As told to Yog Maya Singh

Positive Changes in Our Society

‘Religious Leaders Must Act As Ethical Guides, Not Politicians’

Mufti Danish Ashrafi Qadri from UP explains how a religious moral compass can bring about positive changes in our society and its secular ethos

Since times immemorial the division between the state and religion has been remarkably thin. For, both seek to work towards the welfare and betterment of the masses under its influence.

It is thus incumbent on a religious leader to bring about positive, ethical advancement in humanity at large and the surrounding community in particular. To that effect, I believe that India’s religious leaders and scholars have failed in the cherished goal. Allow me to explain.

Thanks to modern mass communication means, we have so many religious leaders sermonising from real and electronic platforms 24×7. Yet, look at the state of our society. Growing intolerance, rising graph of crimes, particularly against women, domestic violence, falling family values…. Clearly, our mentors, both political and religious, have failed in their duty.

Today, most religious leaders are behaving like politicians and politicians are increasingly acting like religious gurus. Precisely the reason that an inclusive, secular and cohesive atmosphere that we grew up in is getting eroded.

Our religious influencers only preach. I wish if our muftis or gurus tried to be good listeners and heard people’s concerns before offering them unsolicited guidance, matters could have been different.
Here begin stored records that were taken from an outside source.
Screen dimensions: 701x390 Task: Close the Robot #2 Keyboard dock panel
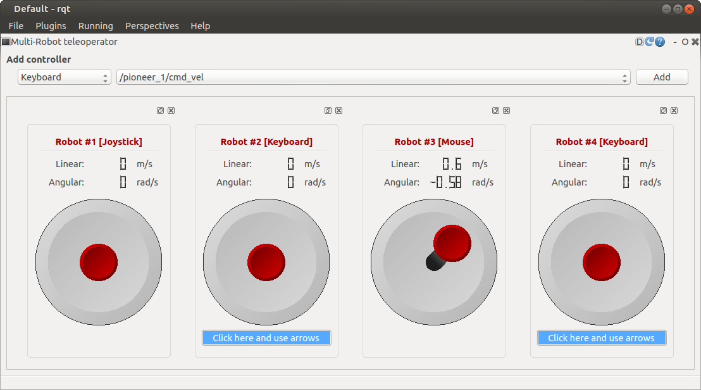(x=338, y=110)
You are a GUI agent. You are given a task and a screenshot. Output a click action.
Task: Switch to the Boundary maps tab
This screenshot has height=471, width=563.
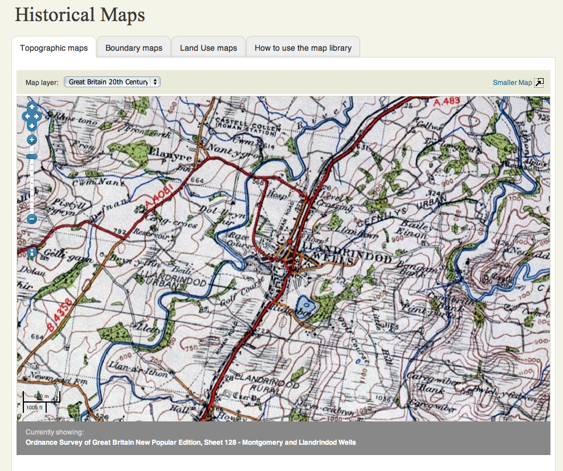[x=134, y=48]
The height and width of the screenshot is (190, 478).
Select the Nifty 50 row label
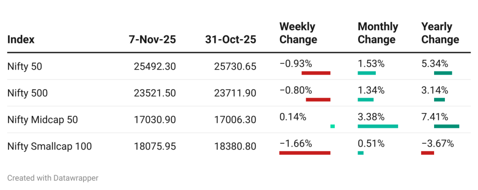click(x=25, y=66)
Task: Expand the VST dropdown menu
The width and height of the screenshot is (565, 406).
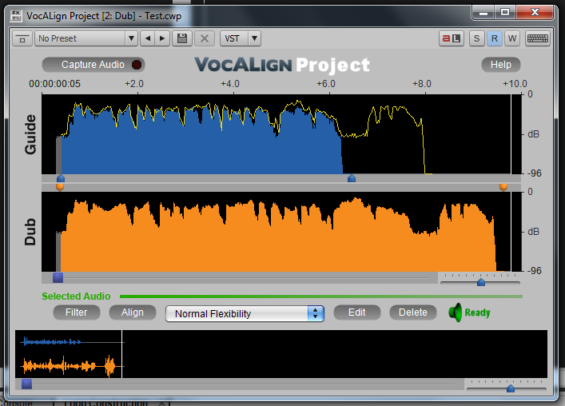Action: coord(241,38)
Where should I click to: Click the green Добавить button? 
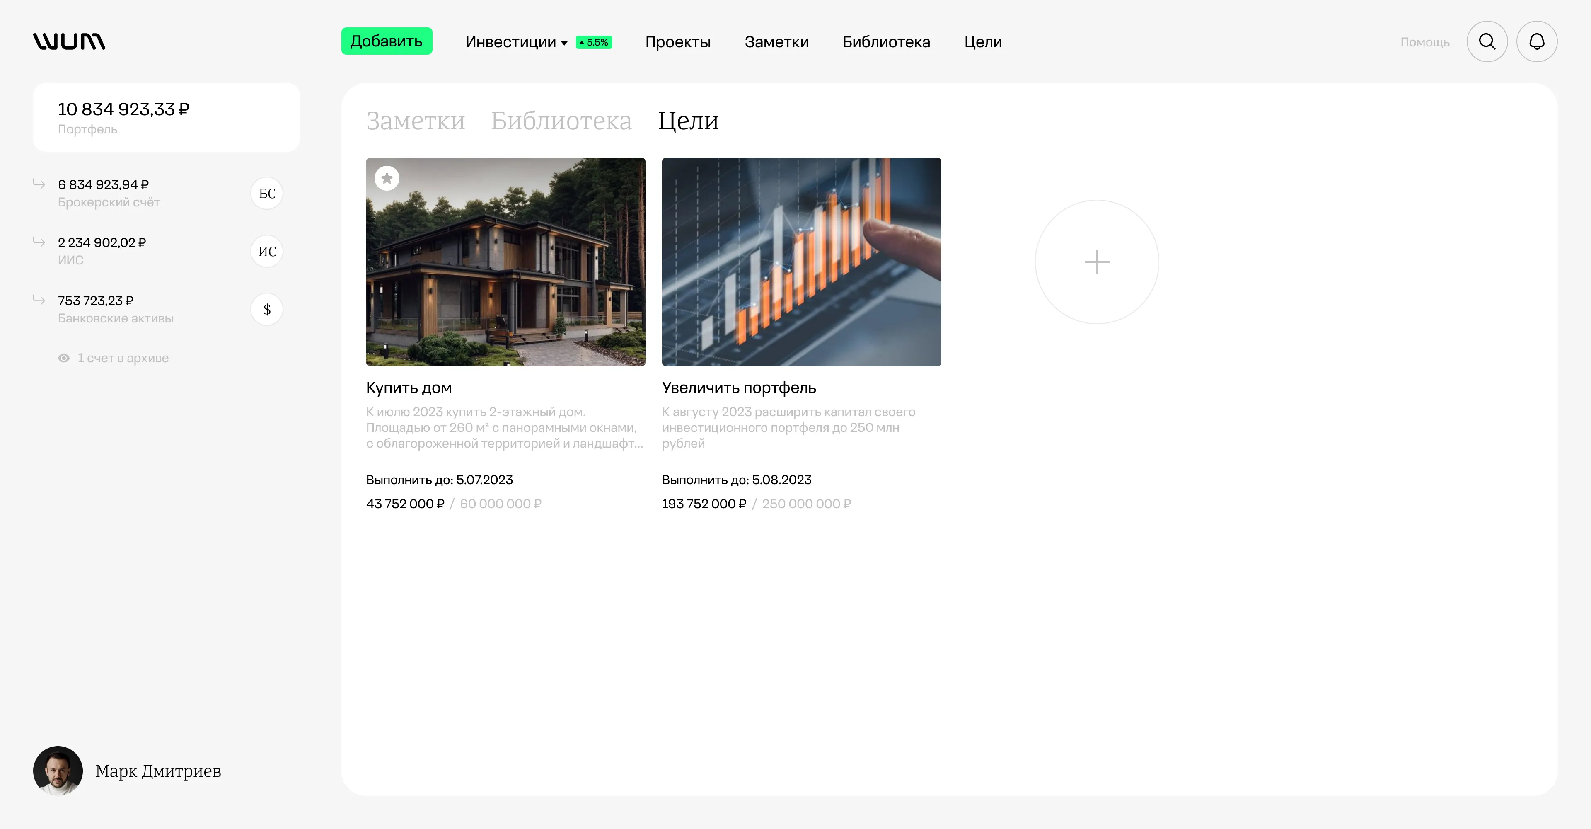pos(387,41)
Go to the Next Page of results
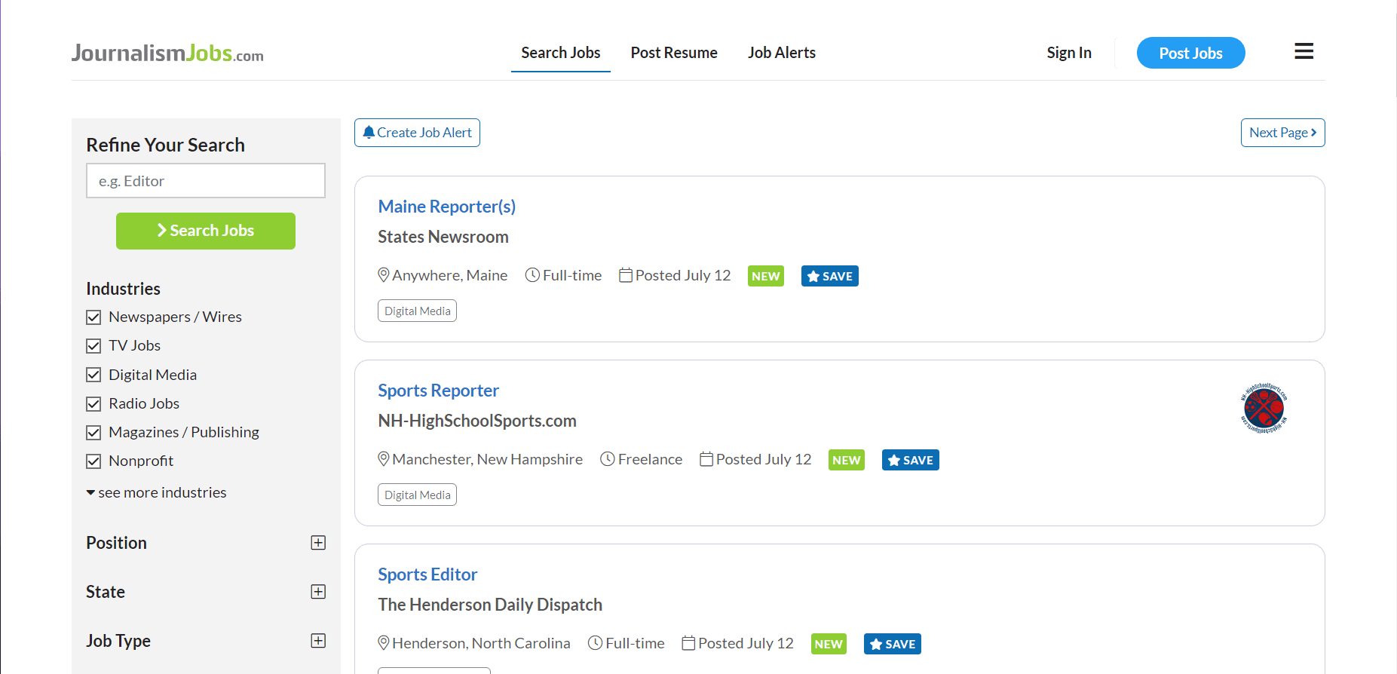Screen dimensions: 1397x674 pos(1282,133)
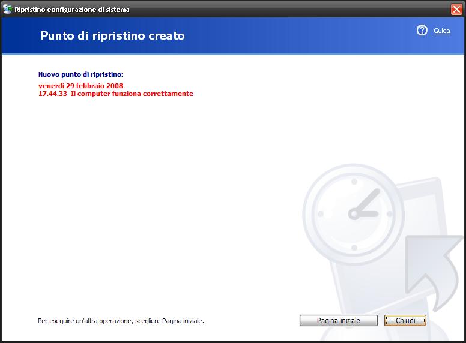Click the System Restore icon in title bar
The image size is (466, 343).
click(x=7, y=9)
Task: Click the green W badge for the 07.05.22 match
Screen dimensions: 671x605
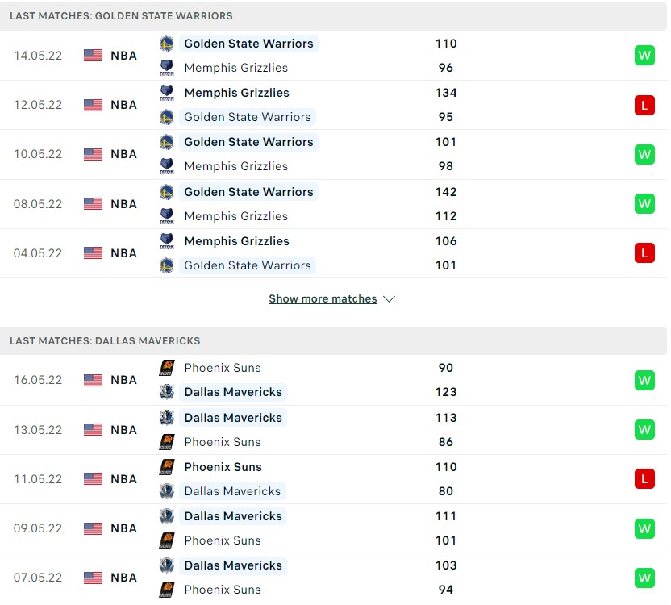Action: pyautogui.click(x=644, y=578)
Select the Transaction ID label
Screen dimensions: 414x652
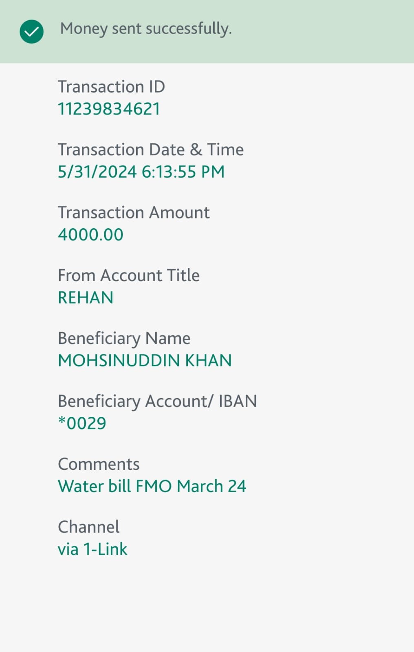111,87
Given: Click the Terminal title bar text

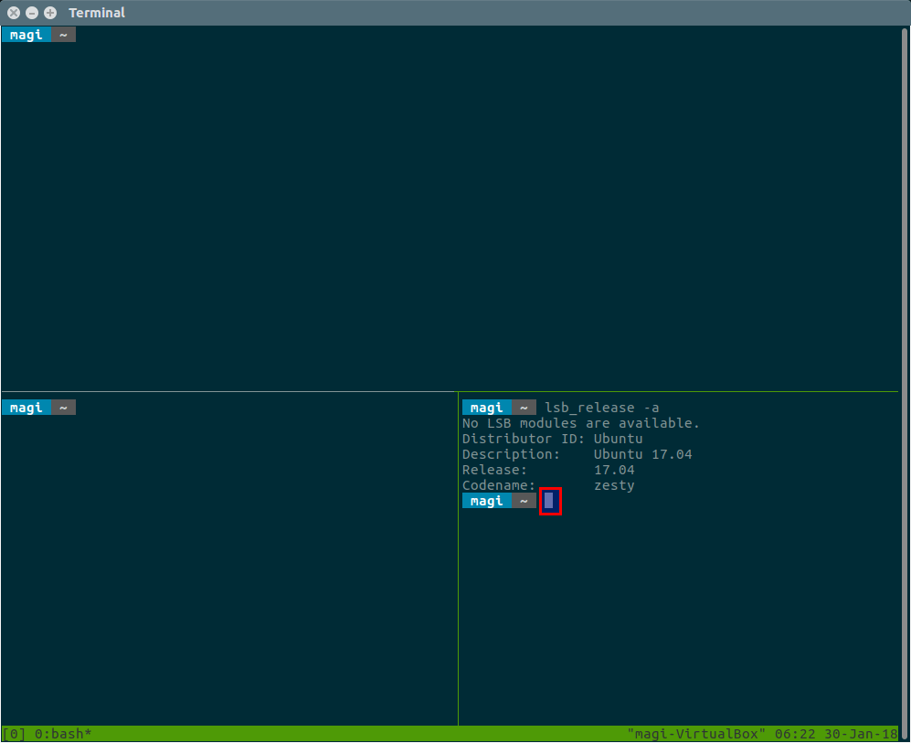Looking at the screenshot, I should [x=97, y=13].
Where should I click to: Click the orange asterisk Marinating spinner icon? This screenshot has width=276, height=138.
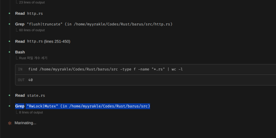[10, 123]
For, religion is meant to adapt itself to the contemporary times.

Mufti Qadri feels religious leaders must also see the context of scriptures and not just the text

Religious leaders need to get out of their ivory towers and interact with people on issues that impact their daily lives. As a State seeks to make its citizens abide by the law to create a safe and orderly environment, religion nurtures the faithful to become sensitive humans to help the vulnerable and the weak.

ALSO READ: People Are Getting Too Touchy About Religious Identity

But we have reduced religion to Us-Versus-Them symbols. One glaring example of this absurdity is the ongoing hijab controversy. The choice of whether or not to wear a headscarf should lie with an individual. Even religious leaders can only lay down guidelines but cannot push anyone to follow it.

If anyone were to ask for my advice to the young girls caught in the dilemma I would say more importance be given to education. But ideally, young girls shouldn’t have had to choose between education and hijab. Education teaches us to make decisions for ourselves, should a decision be forced on those pursuing education then? If UP Chief Minister Yogi Adityanath can wear saffron robes to office, why can’t schoolgirls in Karnataka or anywhere else for that matter, wear a hijab?

On one hand I am glad that most religious leaders didn’t talk about the matter because they didn’t want to play into the hands of politicians/media but on the other hand I feel that the youngsters must be feeling lost without any guiding voices. Sometimes I wonder where the prominent feminist voices are, but perhaps they can also see through the political ruse. All in all a very difficult situation to navigate.

All religious leaders, irrespective of their faith, should focus as much on the context as the text. We need to see how much religious books can help us lead better lives rather than take out just one line from the book and twist the narrative. It is time religious leaders stopped pandering to politics. And it would do well for political leaders to understand the religion they follow in an in-depth manner.